── PROVIDED DATA
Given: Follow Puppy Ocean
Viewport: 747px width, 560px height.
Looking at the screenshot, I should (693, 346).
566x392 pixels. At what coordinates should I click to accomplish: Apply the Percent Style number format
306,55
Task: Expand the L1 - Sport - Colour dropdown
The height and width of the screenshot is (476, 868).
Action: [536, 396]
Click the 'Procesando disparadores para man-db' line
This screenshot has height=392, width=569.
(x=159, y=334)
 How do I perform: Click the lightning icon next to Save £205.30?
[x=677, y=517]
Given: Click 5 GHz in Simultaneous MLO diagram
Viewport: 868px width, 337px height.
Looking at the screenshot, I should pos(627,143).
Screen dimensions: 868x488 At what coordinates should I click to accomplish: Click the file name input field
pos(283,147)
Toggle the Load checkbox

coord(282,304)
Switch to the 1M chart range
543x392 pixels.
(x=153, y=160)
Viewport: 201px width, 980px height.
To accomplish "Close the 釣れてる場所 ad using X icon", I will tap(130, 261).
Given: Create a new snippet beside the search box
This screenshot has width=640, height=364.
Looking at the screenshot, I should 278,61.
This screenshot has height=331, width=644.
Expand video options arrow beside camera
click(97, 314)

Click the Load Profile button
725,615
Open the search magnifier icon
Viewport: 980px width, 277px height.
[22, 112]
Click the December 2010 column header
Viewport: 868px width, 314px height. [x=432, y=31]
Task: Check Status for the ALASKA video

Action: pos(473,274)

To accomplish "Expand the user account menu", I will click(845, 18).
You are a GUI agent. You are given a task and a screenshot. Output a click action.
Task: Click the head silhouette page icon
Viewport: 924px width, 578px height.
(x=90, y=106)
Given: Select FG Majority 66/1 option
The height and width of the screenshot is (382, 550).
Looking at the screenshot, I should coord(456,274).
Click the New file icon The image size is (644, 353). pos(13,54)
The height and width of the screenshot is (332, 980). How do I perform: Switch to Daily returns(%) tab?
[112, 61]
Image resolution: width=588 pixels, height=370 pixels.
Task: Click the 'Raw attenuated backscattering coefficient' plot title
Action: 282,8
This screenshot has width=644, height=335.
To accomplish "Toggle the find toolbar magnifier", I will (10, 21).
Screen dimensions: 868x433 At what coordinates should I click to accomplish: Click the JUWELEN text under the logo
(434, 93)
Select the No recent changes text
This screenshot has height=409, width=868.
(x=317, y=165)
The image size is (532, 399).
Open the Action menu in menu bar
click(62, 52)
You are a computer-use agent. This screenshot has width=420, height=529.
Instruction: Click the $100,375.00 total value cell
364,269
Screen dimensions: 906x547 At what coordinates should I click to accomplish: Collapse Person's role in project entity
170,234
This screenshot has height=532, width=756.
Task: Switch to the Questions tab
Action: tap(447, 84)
────
### HOW TO COMPLETE THIS TASK
Quote the data above verbatim from its first line to the line that includes "Open the search magnifier icon", with both boundary lines retained.

### RESPONSE AREA
Given: Follow Puppy Ocean
Viewport: 747px width, 560px height.
Looking at the screenshot, I should (693, 346).
566x392 pixels. At what coordinates should I click to accomplish: Apply the Percent Style number format
306,55
Task: Expand the L1 - Sport - Colour dropdown
The height and width of the screenshot is (476, 868).
Action: [536, 396]
Click the 'Procesando disparadores para man-db' line
This screenshot has height=392, width=569.
(x=159, y=334)
 How do I perform: Click the lightning icon next to Save £205.30?
[x=677, y=517]
Given: Click 5 GHz in Simultaneous MLO diagram
Viewport: 868px width, 337px height.
Looking at the screenshot, I should pos(627,143).
Screen dimensions: 868x488 At what coordinates should I click to accomplish: Click the file name input field
pos(283,147)
Toggle the Load checkbox

coord(282,304)
Switch to the 1M chart range
543x392 pixels.
(x=153, y=160)
Viewport: 201px width, 980px height.
To accomplish "Close the 釣れてる場所 ad using X icon", I will tap(130, 261).
Given: Create a new snippet beside the search box
This screenshot has width=640, height=364.
Looking at the screenshot, I should 278,61.
This screenshot has height=331, width=644.
Expand video options arrow beside camera
click(97, 314)

Click the Load Profile button
725,615
Open the search magnifier icon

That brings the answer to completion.